O alinhamento tocado traz um disco na integra a palco, já que é esse lugar concreto em que existe e permite uma pré-escuta. Sendo certo que ao vivo haverá mais nudez musical do que em disco, depressa se consta que contam com programações, as chamadas backing tracks, que permitem roupagem de maior vigor aos temas. Voltamos a encarar o imaginado de como terá sido com José Soares no saxofone alto e João Hasselberg nos sintetizadores. Encadeiam os temas já dados a conhecer entre um inicial “Pacemaker” e um denominado “Under The Sea”. Tema último que permite desejar dançar, muito por força de linhas ondulantes vindas da guitarra, num espaço submerso. Fica clara a noção de haver uma matriz no tempo e ritmo jazz-hip hop, onde se inscreve, intricada, uma guitarra que assume ser a instrumentação como que em caleidoscópios que lhe cabem em desmedida função criativa. Segue-se em sinal ascendente, num acelerado “El Vuelo”.
E se nesse alinhamento se seguiram e dançaram “Coincidentia” e “Not Tonight”, foi porque nesta noite que se escutava temas de uma renovada banda a saber fazer do novo uma total e refrescante música. Adicionaram-lhe ainda “Sun Inside” e “Golden Fiasco” como se preciso fosse para entender que, quando de Janeiro próximo em diante, se retomarem estes temas de cada vez que o disco tocar haverá motivos de sobra para o testemunhar, tal como nesta antevisão ficou revelada.

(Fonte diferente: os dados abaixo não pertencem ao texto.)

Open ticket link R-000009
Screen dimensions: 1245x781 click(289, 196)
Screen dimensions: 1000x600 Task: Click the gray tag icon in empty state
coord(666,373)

Souberam trazer à memória o que Memória de Peixe inscreveu no trabalho homónimo em 2012 com “Day Job” e “Estrela Morena”, e que se tornam temas renovados em palco, também por força de haver dois novos músicos para isso. Pedro Melo Alves e Filipe Louro tiveram ainda que fazer “seus” os temas da banda do tempo de Himiko Cloud com a tripla “Arcadia Garden”, “Herbig-Haro” e “Supercollider”. Para o derradeiro final, quis o público que a banda voltasse ao palco, e terminado o alinhamento preparado, quis Memória de Peixe que na mais recente das memórias ficasse inscrita na noite “Under The Sea”. Nesse motivo de dança expansiva em que a segunda tarola de Melo Alves se revelou fundamental. Que capa trará o disco? — perguntamos, uma vez revelada a música que III, em concerto, melhor redefiniu e nos deixou de Memória.